Maestro Lhotzky first.  Stride pianists often get caught up in their own enthusiasm (and who would blame them?) so even the best tend to get louder and faster, which is perfectly understandable in a romping solo but less than wonderful when there’s another player involved — it’s as if the trumpeter becomes a child trying to catch the ice cream truck that is accelerating down the street.  Zeno’s paradox in jazz.  Bernd doesn’t have that problem: he is steady but never dull, propulsive but calm — appearing to run as fast as he can without losing his essential cool.  The piano sound he creates is wonderful, whether he is pensively wandering through a ballad or doing his best James P. Johnson.  And he is a peerless accompanist, nearly telepathic.

“Lord Heitger,” as Bernd playfully calls him, wears his heart on his sleeve, but his emotion never gets in the way of the music.  He can shout, he can soar, he can growl and moan — at any tempo.  On this CD, his tone is gorgeously round (the way jazz trumpet is supposed to sound but often doesn’t), his passions on display.  He often reminds me of 1930 Louis but he is purely himself, Duke of a royal lineage.

And neither musician embarks on the treacherous business of “recreating the originals.”  Yes, the wise ancestors of jazz are everywhere on this disc: Louis and Fats, Duke and Bubber — but there are also immensely feeling evocations of Sir Edward Elgar (not your usual idea of a solid sender), Willard Robison, Kern and Gershwin, Ray Noble, Richard Rodgers, Toots Mondello (!) and Carlos Gardell.

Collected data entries

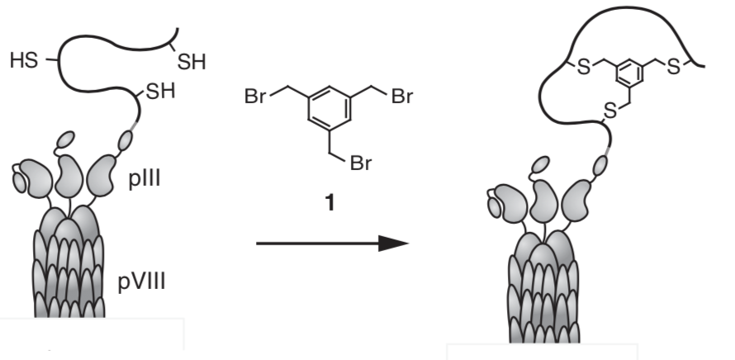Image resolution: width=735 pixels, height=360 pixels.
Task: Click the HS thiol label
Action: [x=23, y=61]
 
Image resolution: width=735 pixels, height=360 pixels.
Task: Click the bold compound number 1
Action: [x=330, y=202]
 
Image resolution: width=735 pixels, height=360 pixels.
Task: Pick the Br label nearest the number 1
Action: [x=361, y=163]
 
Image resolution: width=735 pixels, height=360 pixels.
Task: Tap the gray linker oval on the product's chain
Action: [x=600, y=168]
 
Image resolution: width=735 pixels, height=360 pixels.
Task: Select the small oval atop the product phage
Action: [x=542, y=163]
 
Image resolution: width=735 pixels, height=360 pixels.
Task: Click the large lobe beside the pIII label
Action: [x=102, y=174]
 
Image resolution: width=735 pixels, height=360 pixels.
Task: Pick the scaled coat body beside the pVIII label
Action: [x=69, y=264]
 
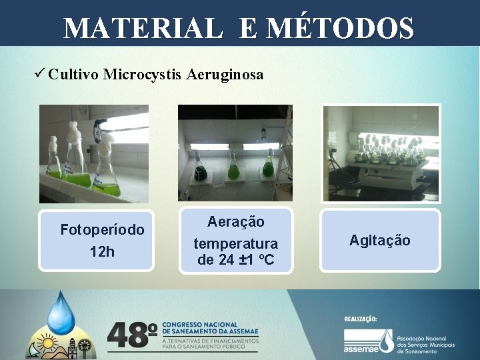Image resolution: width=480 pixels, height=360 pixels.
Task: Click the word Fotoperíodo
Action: point(102,230)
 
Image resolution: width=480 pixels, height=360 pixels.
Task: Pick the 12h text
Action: point(102,251)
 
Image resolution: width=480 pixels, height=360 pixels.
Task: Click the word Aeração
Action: point(236,221)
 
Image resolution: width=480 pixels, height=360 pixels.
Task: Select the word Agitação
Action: point(379,240)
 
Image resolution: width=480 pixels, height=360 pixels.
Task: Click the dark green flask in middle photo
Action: point(199,173)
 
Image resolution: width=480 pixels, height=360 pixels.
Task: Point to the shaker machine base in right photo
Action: point(387,177)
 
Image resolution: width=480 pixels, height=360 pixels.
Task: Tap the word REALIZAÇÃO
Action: point(361,319)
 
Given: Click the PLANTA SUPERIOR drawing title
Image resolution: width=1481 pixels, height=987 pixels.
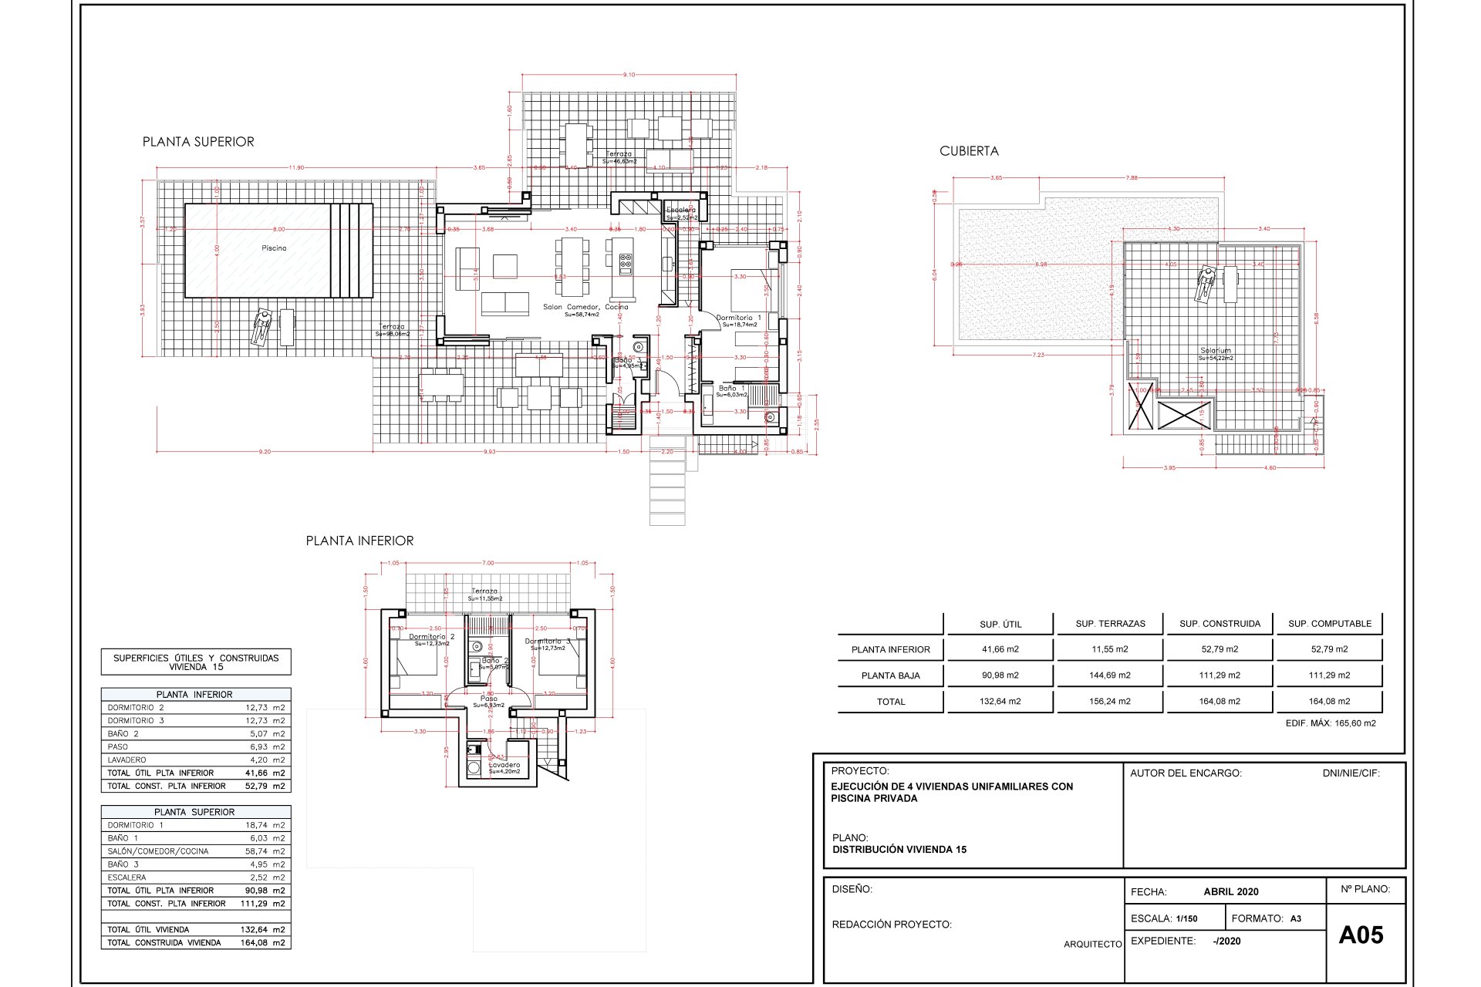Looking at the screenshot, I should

Exercise details: From the CD review, print word for word the passage beginning with the words containing "Maestro Lhotzky first.  Stride" and ending with "accompanist, nearly telepathic.".

Solution:
Maestro Lhotzky first.  Stride pianists often get caught up in their own enthusiasm (and who would blame them?) so even the best tend to get louder and faster, which is perfectly understandable in a romping solo but less than wonderful when there’s another player involved — it’s as if the trumpeter becomes a child trying to catch the ice cream truck that is accelerating down the street.  Zeno’s paradox in jazz.  Bernd doesn’t have that problem: he is steady but never dull, propulsive but calm — appearing to run as fast as he can without losing his essential cool.  The piano sound he creates is wonderful, whether he is pensively wandering through a ballad or doing his best James P. Johnson.  And he is a peerless accompanist, nearly telepathic.